Using a series of colourful circles, the HeartWatch app paints a comprehensive picture of how your heart is beating at any given point in time.

Walsh says that he didn’t have a target audience in mind when he built the app, but that he sees everyone from serious athletes to people who simply love diving into granular data using it.

“Measuring your heart rate every 10 minutes is quite extreme and not very useful medically,” says Dr. Chandorkar. “It doesn’t define healthy versus unhealthy. As a cardiologist, I care about doing an overall assessment of your heart depending on your risk factors like heredity and how often you exercise.”

Most importantly, he adds, it is important to remember that your heart rate is just one among the many variables that matter. “It is true that fitter people, in general, have lower resting heart rates, but to put two people side by side and claim that the person with the lower heart rate is healthier is inaccurate.” The best way to keep your heart healthy, he says, are the tried and tested basics: exercise regularly, and eat right.

“Well, my Dad used to do that,” says Walsh. “But the way I think about HeartWatch is that it’s a bit like one of those ‘Check Engine’ lights that you see in your car that makes you aware that you should get it checked. It’s no real effort to check it, and the potential benefits far outweigh any inconvenience.”

You are priceless

I love gadgets. And I’m borderline paranoid about my heart. So as companies cram more sensors into their devices , I’m excited about the future. The Microsoft Band, for instance, has an ultraviolet sensor that tells you if you’ve been out in the sun for too long; and the next version of the Apple Watch is expected to measure your body’s blood oxygen levels.

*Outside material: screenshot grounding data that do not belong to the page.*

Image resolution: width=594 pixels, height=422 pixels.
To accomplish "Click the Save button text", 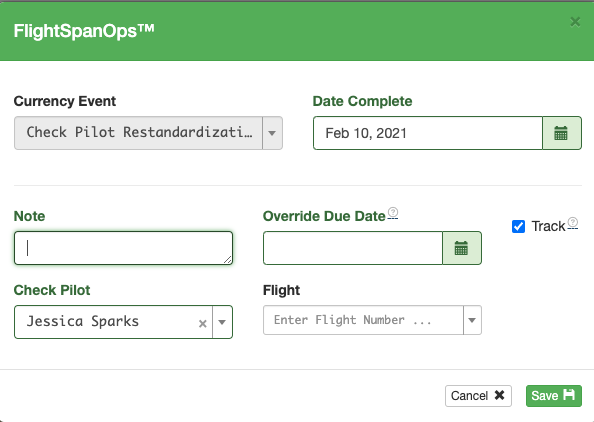I will [x=544, y=396].
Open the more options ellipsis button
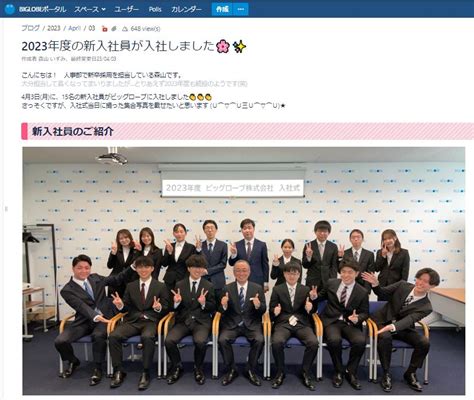This screenshot has height=400, width=474. [241, 9]
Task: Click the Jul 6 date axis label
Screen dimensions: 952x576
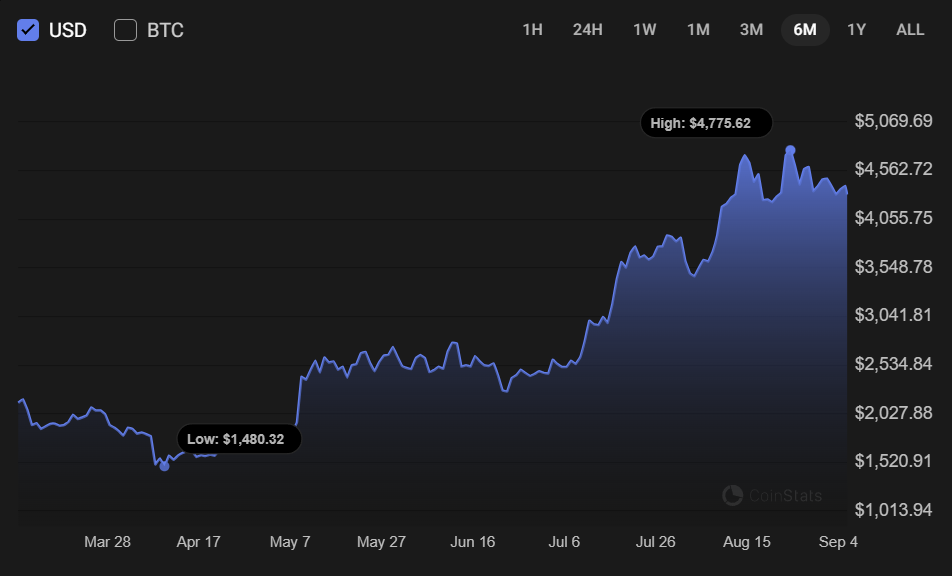Action: pos(564,542)
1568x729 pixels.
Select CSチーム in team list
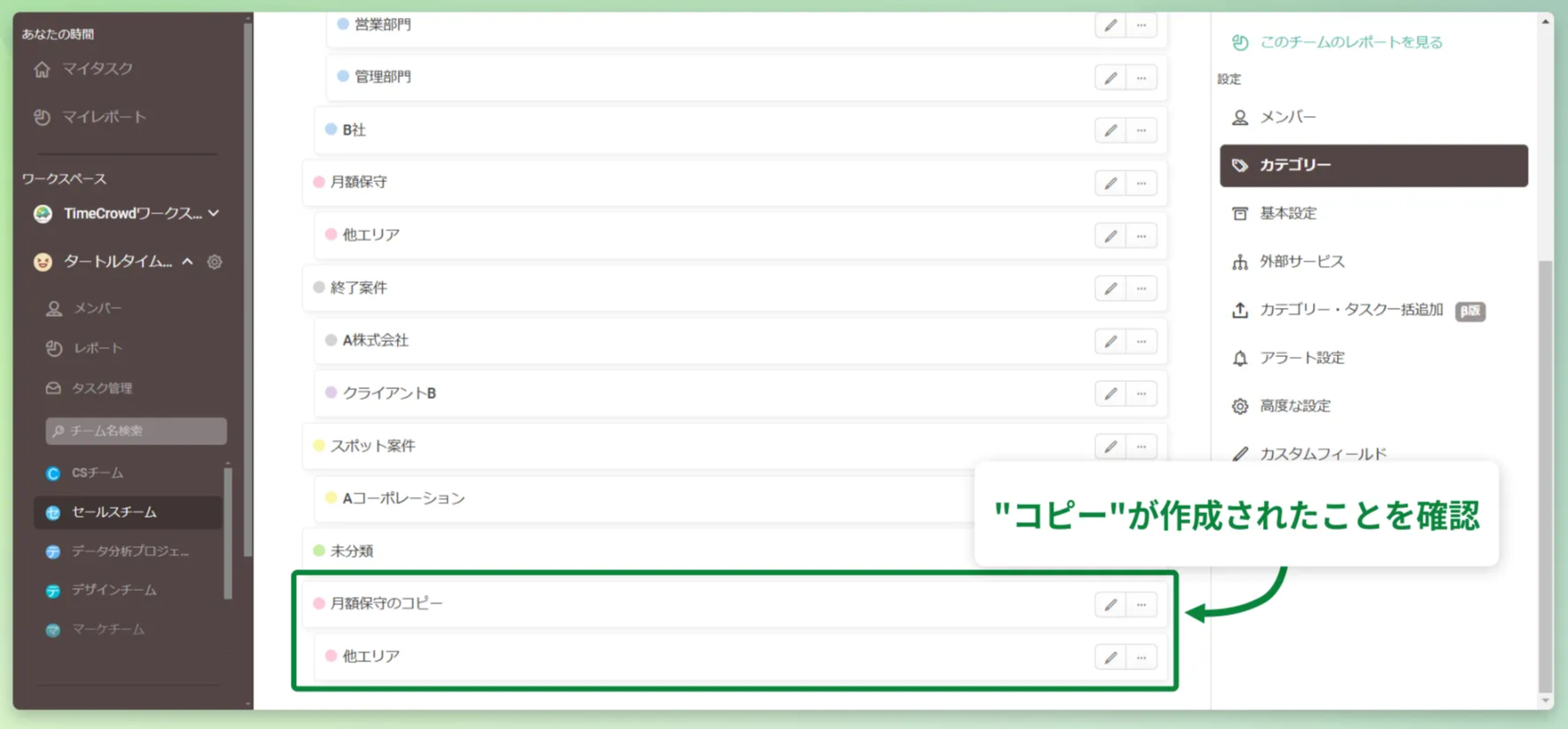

“From my perspective, the more sensors there are in these devices, the better,” says Walsh. “We are seeing the start of a whole new way that technology can improve our lives.”

Look, I’m not delusional. I know that if I sit on my butt all day, get no physical activity, guzzle Diet Coke, and stuff myself with Taco Bell, that beautiful, overpriced doodad on my wrist won’t do jack no matter how many fitness apps I load it up with.

But there’s merit in getting access to getting to the kind of granular data that modern fitness trackers provide you with so easily. If my father had an app to tell him what his average heart rate was every day, he could have potentially seen a pattern over time, and  went to a doctor long before he felt any chest pain.

If the Apple Watch — or any modern fitness tracker — can do that, does the price tag really matter?